On Fri, Jan 30, 2026 at 5:34 PM Ilya Maximets <[email protected]> wrote:
>
> We recently fixed a couple issues with actually ignoring a disruptive
> server as well as ignoring pre-vote replies during the actual vote:
>
>  c34c21bb0184 ("ovsdb: raft: Actually suppress the disruptive server.")
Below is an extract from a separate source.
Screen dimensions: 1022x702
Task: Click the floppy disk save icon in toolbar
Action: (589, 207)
>  5f12cd410acf ("ovsdb: raft: Discard pre-vote replies during the actual
election.")
>
> Without both of these fixes, the following scenario was possible:
>
>   1. A cluster with 3 servers: A (leader), B and C.  Term: X.
>   2. C goes down.
>   3. A and B commit extra data --> C now has an outdated log.
>   4. A transfers leadership and goes down.
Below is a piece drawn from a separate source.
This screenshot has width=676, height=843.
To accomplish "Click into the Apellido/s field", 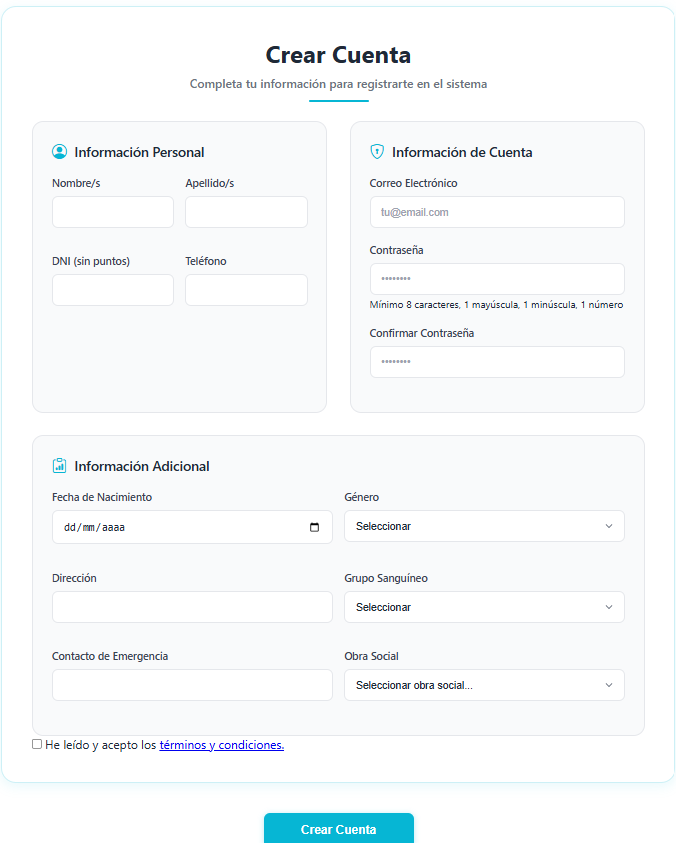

>   5. B initiates the election increasing the term to X+1 (no pre-vote).
>   6. B goes down.
>   7. Now the whole cluster is down with database files containing terms
>      X, X+1, and X, accordingly.  Log on C is behind.
>   8. All servers go back up.
>   9. C initiates pre-vote on term X.
>  10. A sends pre-vote for C on term X (we do not compare the log yet).
>  11. B sends pre-vote for C on term X+1, because in the absence of
>      commit c34c21bb0184, we send a reply even if the term doesn't
>      match as long as request is considered disruptive.
>  12. C receives pre-vote for itself from A on term X.
>  13. C now has 2 out of 3 pre-votes (self and A).
>  14. C immediately initiates the actual vote on term X+1.
>  15. C receives pre-vote for itself from B on term X+1.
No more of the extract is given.